**EXTRACT PROVIDED:**

Multi-scale heat and mass transfer modelling of cell and tissue cryopreservation

Abstract

Cells and tissues undergo complex physical processes during cryopreservation. Understanding the underlying physical phenomena is critical to improve current cryopreservation methods and to develop new techniques. Here, we describe multi-scale approaches for modelling cell and tissue cryopreservation including heat transfer at macroscale level, crystallization, cell volume change and mass transport across cell membranes at microscale level. These multi-scale approaches allow us to study cell and tissue cryopreservation.

Figure 1.

Channel-based and droplet-based methods for cryopreservation. (a) In channel-based methods, cells are mixed with media, e.g. CPAs, inside a channel. The whole channel is then immersed in liquid nitrogen for freezing. In droplet-based methods, cell-laden droplets are ejected into nitrogen for freezing (Demirci & Montesano 2007a). (b) A comparison of the devices used in channel-based methods (Arav et al. 2002; He et al. 2008): the traditional straw (TS), the open-pulled straw (OPS), the superfine open-pulled straw (SOPS) and the quartz micro-capillary (QMC). Adapted from He et al. (2008).

Figure 2.

Droplet-based cryopreservation is a promising method as shown from in vivo results. (a) Post-thawed morphology of microencapsulated myoblasts in alginate gel droplet with 10% DMSO. Histological analysis (hematoxylin and eosin staining) 180 days post-implantation shows (c) the myoblasts cryopreserved in microcapsules explanted from the subcutaneous tissue of individuals compared with (b) non-cryopreserved control. Freezing protocol used: 1 h at −20 °C; 23 h at −80 °C; liquid nitrogen (−196 °C) for 44 days. Adapted from Murua et al. (2009). Scale bars: (a) 100 μm, (b,c) 200 μm.

Figure 3.

**RECORDED INFORMATION:**

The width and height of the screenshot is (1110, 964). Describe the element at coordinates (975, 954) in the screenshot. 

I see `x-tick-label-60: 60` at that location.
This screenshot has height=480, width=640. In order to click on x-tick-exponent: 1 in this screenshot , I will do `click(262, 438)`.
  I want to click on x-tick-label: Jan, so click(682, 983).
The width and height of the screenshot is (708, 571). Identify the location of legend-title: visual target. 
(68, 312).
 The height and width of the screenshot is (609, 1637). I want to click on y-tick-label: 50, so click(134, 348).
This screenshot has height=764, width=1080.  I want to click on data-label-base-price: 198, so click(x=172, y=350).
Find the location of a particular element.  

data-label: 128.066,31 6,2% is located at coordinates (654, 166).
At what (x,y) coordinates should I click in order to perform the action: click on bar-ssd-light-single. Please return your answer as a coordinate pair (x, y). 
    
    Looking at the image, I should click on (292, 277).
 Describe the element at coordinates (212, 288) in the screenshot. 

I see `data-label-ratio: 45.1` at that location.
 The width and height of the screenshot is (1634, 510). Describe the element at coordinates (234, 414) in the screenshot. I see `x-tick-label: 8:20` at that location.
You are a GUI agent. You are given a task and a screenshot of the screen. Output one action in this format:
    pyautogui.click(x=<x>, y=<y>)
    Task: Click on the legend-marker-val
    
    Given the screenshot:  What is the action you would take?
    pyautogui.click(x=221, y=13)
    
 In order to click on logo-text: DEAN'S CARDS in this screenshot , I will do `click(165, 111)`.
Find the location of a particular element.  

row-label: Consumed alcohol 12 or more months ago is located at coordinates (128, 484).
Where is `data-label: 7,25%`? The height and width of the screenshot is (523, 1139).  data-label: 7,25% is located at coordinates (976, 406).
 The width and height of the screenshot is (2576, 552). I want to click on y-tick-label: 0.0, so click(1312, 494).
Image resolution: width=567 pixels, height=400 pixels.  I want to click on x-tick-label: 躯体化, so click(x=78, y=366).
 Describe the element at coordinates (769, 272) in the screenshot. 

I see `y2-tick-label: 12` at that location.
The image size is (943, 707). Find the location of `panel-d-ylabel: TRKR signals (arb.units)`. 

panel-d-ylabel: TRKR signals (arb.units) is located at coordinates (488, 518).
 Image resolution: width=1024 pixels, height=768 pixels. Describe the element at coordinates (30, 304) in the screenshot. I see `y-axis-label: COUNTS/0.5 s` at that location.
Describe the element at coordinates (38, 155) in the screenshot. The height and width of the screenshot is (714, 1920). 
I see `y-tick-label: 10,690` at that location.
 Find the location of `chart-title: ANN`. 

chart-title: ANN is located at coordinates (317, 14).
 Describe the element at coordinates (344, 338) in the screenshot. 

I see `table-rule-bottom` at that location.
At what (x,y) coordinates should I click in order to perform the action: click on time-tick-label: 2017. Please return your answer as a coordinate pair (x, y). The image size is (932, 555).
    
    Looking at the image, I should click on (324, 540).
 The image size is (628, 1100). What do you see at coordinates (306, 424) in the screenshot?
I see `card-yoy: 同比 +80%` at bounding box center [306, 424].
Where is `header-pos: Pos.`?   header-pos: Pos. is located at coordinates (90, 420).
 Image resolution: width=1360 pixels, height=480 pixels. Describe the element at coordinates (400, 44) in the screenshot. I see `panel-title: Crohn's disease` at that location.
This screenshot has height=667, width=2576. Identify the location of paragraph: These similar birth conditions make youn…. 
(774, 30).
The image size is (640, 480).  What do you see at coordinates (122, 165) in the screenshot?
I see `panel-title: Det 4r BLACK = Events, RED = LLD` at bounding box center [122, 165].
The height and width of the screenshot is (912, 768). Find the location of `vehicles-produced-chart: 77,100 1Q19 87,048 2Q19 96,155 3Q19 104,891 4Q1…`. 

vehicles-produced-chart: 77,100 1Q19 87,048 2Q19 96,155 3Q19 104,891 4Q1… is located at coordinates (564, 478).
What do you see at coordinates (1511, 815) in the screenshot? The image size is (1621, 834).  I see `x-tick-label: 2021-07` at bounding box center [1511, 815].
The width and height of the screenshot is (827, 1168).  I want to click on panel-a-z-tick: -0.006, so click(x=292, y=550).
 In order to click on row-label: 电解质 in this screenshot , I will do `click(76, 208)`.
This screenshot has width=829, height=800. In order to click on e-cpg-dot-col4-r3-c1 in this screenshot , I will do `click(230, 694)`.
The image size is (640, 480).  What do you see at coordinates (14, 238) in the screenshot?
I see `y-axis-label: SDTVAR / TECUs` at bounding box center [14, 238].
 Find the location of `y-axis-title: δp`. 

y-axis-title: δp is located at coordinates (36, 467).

**WORK TO BE COMPLETED:**
Please reproduce the passage from the cryopreservation modelling text starting at "Droplet-based cryopreservation is" and ending at "100 μm, (b,c) 200 μm.".

**ANSWER TO THIS EXERCISE:**
Droplet-based cryopreservation is a promising method as shown from in vivo results. (a) Post-thawed morphology of microencapsulated myoblasts in alginate gel droplet with 10% DMSO. Histological analysis (hematoxylin and eosin staining) 180 days post-implantation shows (c) the myoblasts cryopreserved in microcapsules explanted from the subcutaneous tissue of individuals compared with (b) non-cryopreserved control. Freezing protocol used: 1 h at −20 °C; 23 h at −80 °C; liquid nitrogen (−196 °C) for 44 days. Adapted from Murua et al. (2009). Scale bars: (a) 100 μm, (b,c) 200 μm.